Although researchers have been able to develop drugs to help fight MS using a mouse version of MS, these experimental mice develop a slightly different immune system response than what happens in MS in humans. Different cells do the damage in MS mice: CD4+ cells. The mice have CD8+ cells, but those CD8+ cells are generally quiescent. This has been a big stumbling block to understanding how the immune system develops in MS.

But a team of researchers from UConn Health, the University of Illinois at Chicago (UIC), and the Gladstone Institutes have figured out how CD8+ cells are activated in MS mice, and the result seems very close to what happens in humans.

The new findings hinge on how cells talk to each other. Cells will often secrete little bubbles containing proteins and genetic signals. These bubbles are called extracellular vesicles, or EVs. EVs are made by most cells in the body, and float in the blood stream like a message in a bottle.

So the team injected EVs from normal, healthy mice into mice that had that experimental MS-like disease. When they did this, the mice acquired a relapsing-remitting disease and active CD8+ cells, like human MS patients. The researchers examined the EVs in mice and patients with MS and found they contained fibrinogen, a protein that neuroscientist Katerina Akassoglou’s lab at Gladstone had been studying in MS. Fibrinogen normally helps blood clot and seal up wounds. But in these MS mice, the EVs with fibrinogen seemed to activate the CD8+ immune cells. When they injected the MS mice with EVs that did not have fibrinogen, they could not cause the relapsing-remitting illness.

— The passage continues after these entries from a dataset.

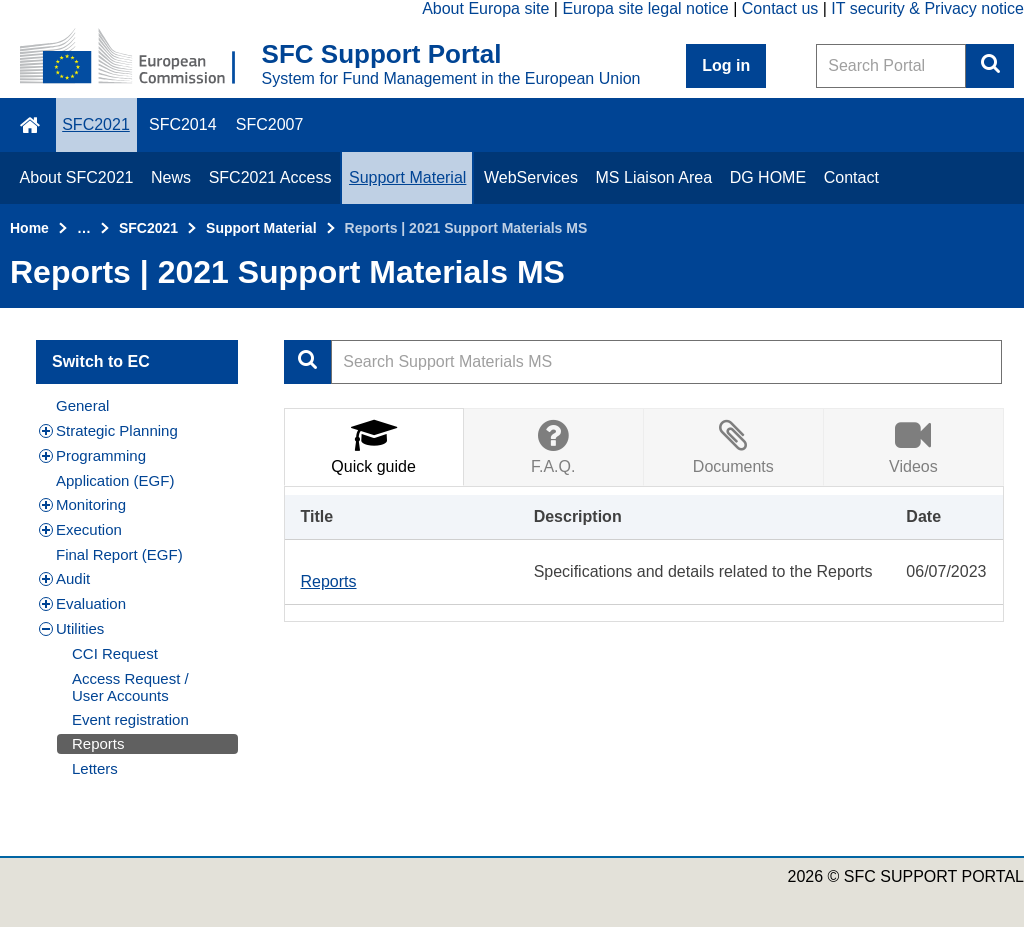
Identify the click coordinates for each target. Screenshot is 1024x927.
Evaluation (82, 603)
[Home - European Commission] (141, 58)
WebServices (531, 177)
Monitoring (82, 504)
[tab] (374, 446)
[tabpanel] (644, 554)
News (171, 177)
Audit (64, 578)
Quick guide (373, 446)
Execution (80, 529)
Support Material (407, 177)
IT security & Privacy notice (927, 8)
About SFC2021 (77, 177)
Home (29, 228)
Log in (726, 65)
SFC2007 (270, 124)
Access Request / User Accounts (130, 687)
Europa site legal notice (645, 8)
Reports (98, 743)
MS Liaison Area (654, 177)
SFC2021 (96, 124)
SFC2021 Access (270, 177)
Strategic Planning (108, 430)
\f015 (31, 125)
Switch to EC (101, 361)
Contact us (780, 8)
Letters (95, 768)
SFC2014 (183, 124)
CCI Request (115, 653)
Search (990, 66)
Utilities (71, 628)
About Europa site (485, 8)
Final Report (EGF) (119, 554)
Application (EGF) (115, 480)
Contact (851, 177)
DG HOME (768, 177)
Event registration (130, 719)
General (82, 405)
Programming (92, 455)
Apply (308, 362)
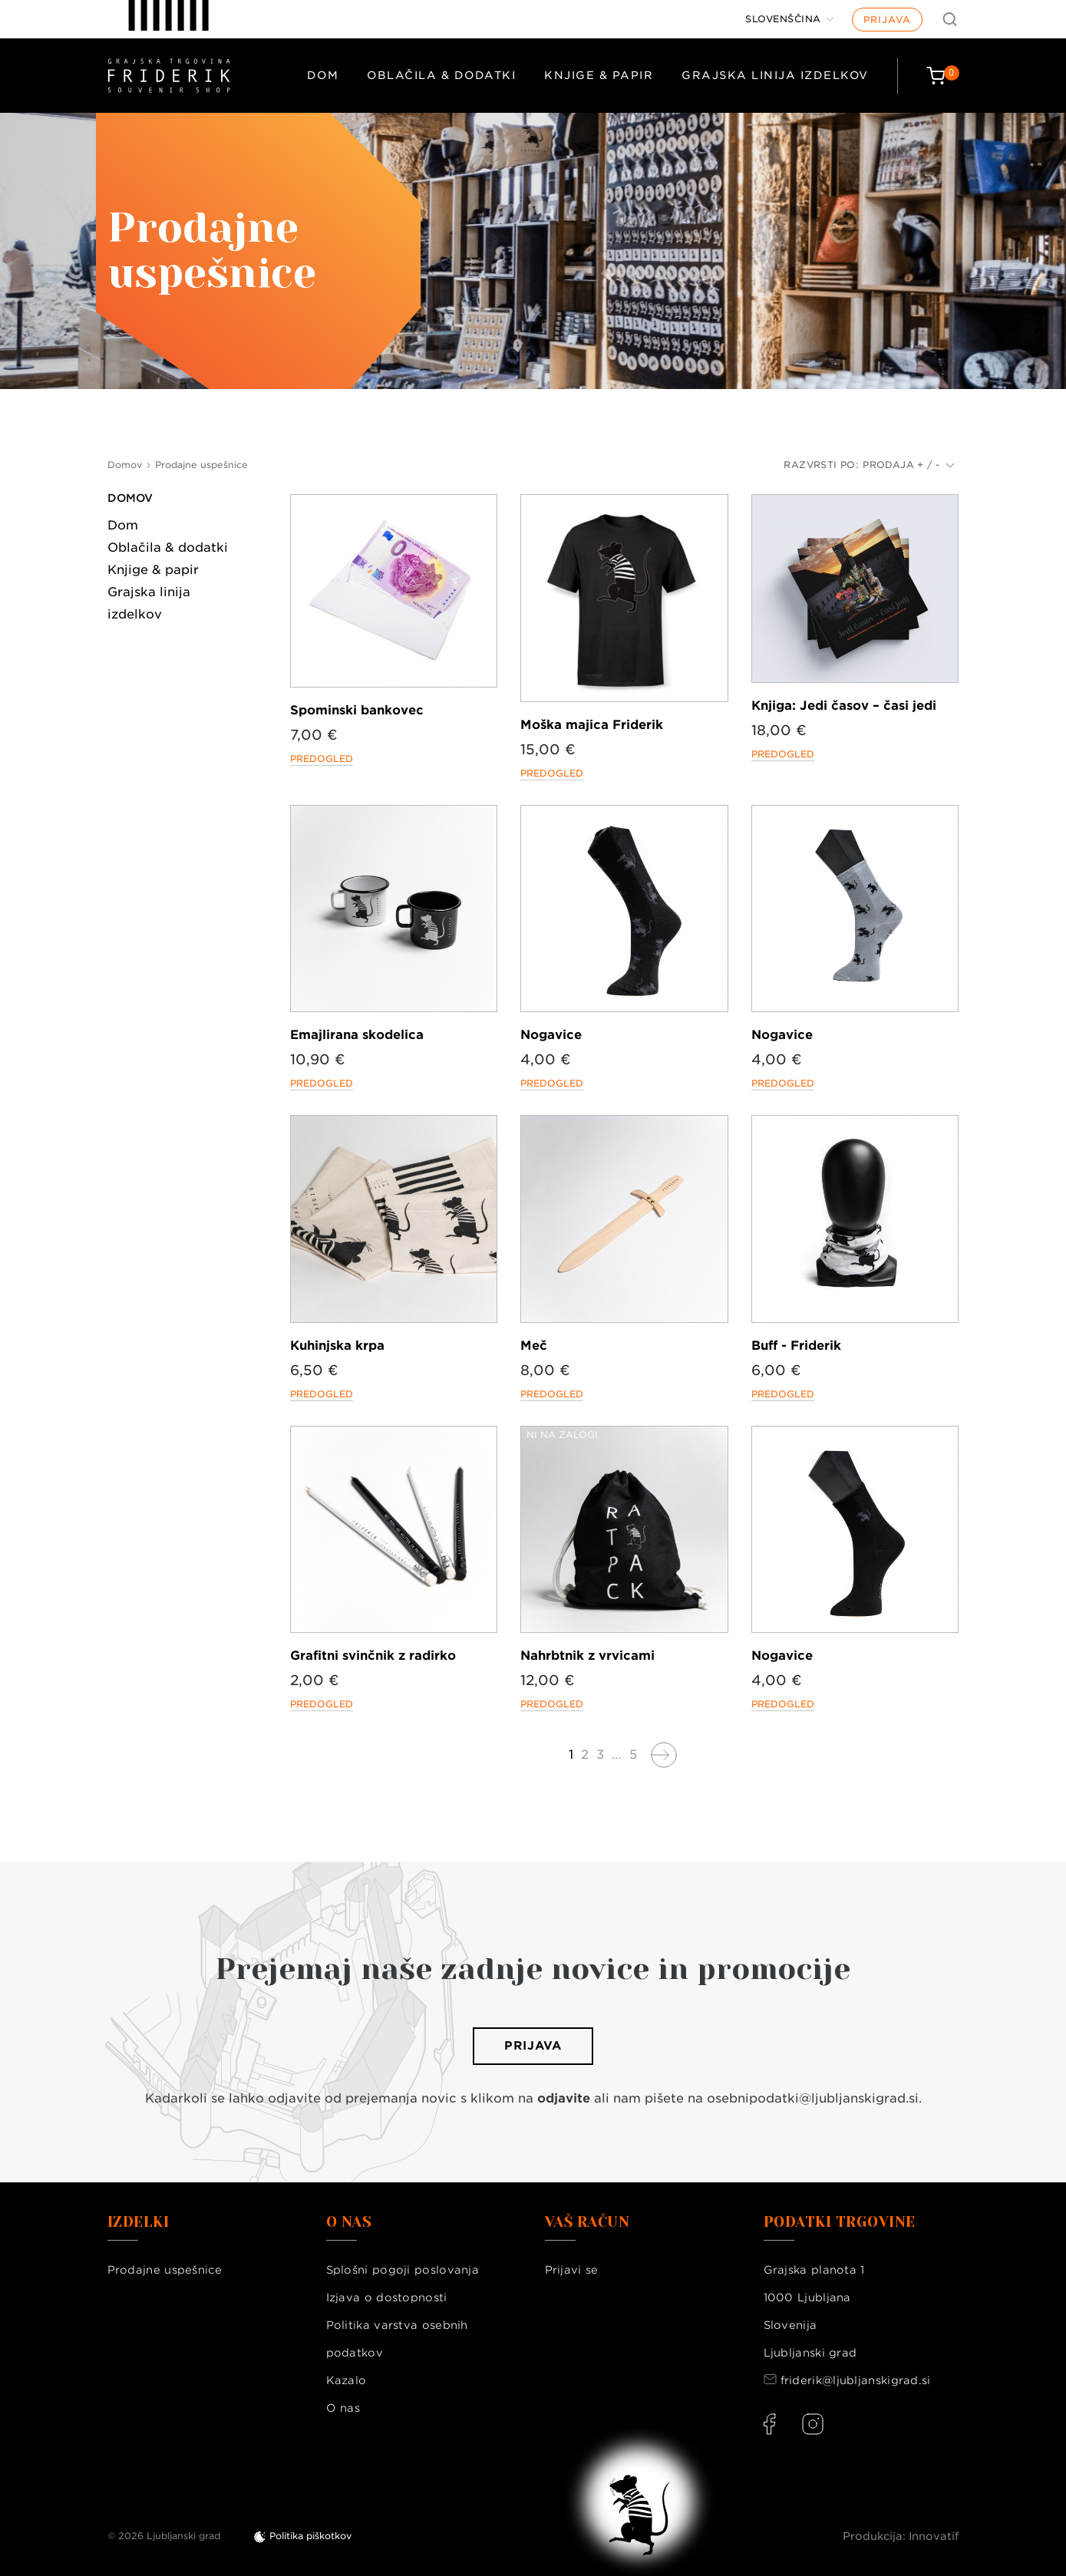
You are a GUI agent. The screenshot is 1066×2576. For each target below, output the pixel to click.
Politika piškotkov (310, 2535)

“These findings expand our understanding of how fibrinogen contributes to the progression of MS pathology” says Akassoglou, senior investigator at Gladstone and professor of neurology at UC San Francisco. “Fibrinogen in exosomes may have far-reaching implications for therapies and as a biomarker for disease progression in MS and potentially, other neurological diseases,” she says.

“We now have a robust model of relapsing/remitting disease driven by CD8+ cells,” says UConn neuroscientist Stephen Crocker, who directed the study. “There’s all these clinically important questions we can now ask.” Crocker and his colleagues want to study this model further to understand how and why the remissions of disease happen.

“Understanding the causes of relapses is a key step on the path to a cure for MS,” says study co-author Ernesto Bongarzone, an anatomy and cell biology neuroscientist and professor at UIC. “The results of this study and the identification of fibrinogen as a key molecule contributing to relapses are exciting steps forward.”

The researchers would like to understand how the fibrinogen stimulates the CD8+ cells that cause the relapsing and remitting disease activity. They would also like to test whether fibrinogen and related proteins found in the EVs also play a role in humans with MS, and test if these molecular signals in EVs might be early warnings of relapses or disease progression.

Research in the translational relevance of these results is still ongoing. Over the past two years, UConn Health has developed a program for MS and Neuroimmunology care and research, under the direction of Dr. Jaime Imitola, MD, a MS neurologist and scientist. Imitola is an international authority in neural stem cells in MS; he works in progressive MS research, focusing on the role of immune cells in neurodegeneration and repair at the bench and the bedside.

“The results of Dr. Crocker’s project are still very much critical for MS patients, and the work in this research is ongoing,” Imitola added.  “We know that CD8+ T cells can be directly toxic to neurons — the question is if this happens to patients, not just animals, and whether this is related to disease progression. Translating these findings to humans is the ultimate goal; UConn Health has an excellent environment for bringing research to the bedside.”


This work was supported by the National Institutes of Health, National Institute of Neurological Diseases and Stroke, National Institute of Allergy and Infectious Disease, Race to Erase MS, and the American Heart Association.